[ZU LESENDER AUSZUG]
------------------------------------------------

Und ich wunder mich noch, dass da nirgends was von einem Pfand stand, welches für den Transponder zu hinterlegen sei...


----------



## Giant_Team (2. Oktober 2006)

NightRacer schrieb:


> @Andre: nicht aufregen,..der Typ dachte warscheinlich du willst ihm auf die letzten Meter noch seine super Platzierung streitig machen...heeheh
> 
> MichL



Ich hat´s doch auch eilig, direkt hinter mir war Pia Sunstedt und 2 mal im Jahr lass ich sie nicht vorbei. Mußte doch die Ehre der Hobbybiker hochhalten   
Sie ist die ganze Zeit in meiner Gruppe gefahren und ich kann nur eines sagen, die Frau hat Druck auf dem Pedal


----------



## NightRacer (2. Oktober 2006)

ich weiss,...die Pia, und die Alex hatte ich letztes Jahr in Albstadt kurz vor m Ziel noch gepackt...hehehee

Nur gestern war bei mir die Luft vollends raus...da ging nixmehr


----------



## zeitweiser (3. Oktober 2006)

NightRacer schrieb:


> tja,...für das Startgeld könnt man das echt erwarten,...

------------------------------------------------

[DATENAUSZUG]
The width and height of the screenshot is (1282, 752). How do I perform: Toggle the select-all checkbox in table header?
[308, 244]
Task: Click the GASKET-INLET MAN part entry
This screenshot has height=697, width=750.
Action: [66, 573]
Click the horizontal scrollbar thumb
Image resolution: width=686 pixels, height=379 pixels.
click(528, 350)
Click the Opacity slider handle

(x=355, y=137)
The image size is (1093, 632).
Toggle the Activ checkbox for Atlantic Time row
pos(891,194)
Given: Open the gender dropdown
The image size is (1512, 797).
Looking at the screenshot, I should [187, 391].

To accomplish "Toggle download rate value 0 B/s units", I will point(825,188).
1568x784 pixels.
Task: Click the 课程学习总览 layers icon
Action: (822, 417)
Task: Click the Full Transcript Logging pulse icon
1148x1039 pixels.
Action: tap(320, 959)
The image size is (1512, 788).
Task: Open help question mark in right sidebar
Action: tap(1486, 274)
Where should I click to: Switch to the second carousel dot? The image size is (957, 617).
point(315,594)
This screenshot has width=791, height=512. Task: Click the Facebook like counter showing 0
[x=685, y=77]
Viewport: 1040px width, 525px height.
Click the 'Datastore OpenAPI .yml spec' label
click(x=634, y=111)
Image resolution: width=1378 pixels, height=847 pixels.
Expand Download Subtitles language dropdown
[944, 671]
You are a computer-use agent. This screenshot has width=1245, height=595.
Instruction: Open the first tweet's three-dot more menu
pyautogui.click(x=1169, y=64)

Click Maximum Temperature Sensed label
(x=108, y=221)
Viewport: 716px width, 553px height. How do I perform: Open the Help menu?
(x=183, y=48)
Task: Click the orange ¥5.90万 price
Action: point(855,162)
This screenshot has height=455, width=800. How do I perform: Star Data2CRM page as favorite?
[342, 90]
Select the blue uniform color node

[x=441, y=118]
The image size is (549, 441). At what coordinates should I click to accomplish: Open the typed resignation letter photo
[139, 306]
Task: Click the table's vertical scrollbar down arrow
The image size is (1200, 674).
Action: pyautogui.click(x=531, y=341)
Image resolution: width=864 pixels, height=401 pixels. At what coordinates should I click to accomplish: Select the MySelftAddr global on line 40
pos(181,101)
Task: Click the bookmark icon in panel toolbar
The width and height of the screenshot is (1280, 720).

------------------------------------------------

[AUFGABENBESCHREIBUNG] Setze den Forenthread über das Rennen im gleichen Stil fort, beginnend direkt nach seiner letzten Zeile.

[AUSGABE]
> 
> also Transponder und ne bessere Verpflegung...
> 
> ...


Kommt einfach ins Saarland. St.Ingbert, St. Wendel und der Saarschleifenmarathon in Orscholz.
Bei unseren 3 Top Marathons stimmt das Preis Leistungsverhältnis.


----------



## Giant_Team (3. Oktober 2006)

zeitweiser schrieb:


> Kommt einfach ins Saarland. St.Ingbert, St. Wendel und der Saarschleifenmarathon in Orscholz.
> Bei unseren 3 Top Marathons stimmt das Preis Leistungsverhältnis.



Waren wir doch.  
Das Team Best-Bike-Parts ist bei allen 3 Marathons gestartet - und dazu noch sehr erfolgreich.


----------



## MTB-News.de




----------



## arnte (4. Oktober 2006)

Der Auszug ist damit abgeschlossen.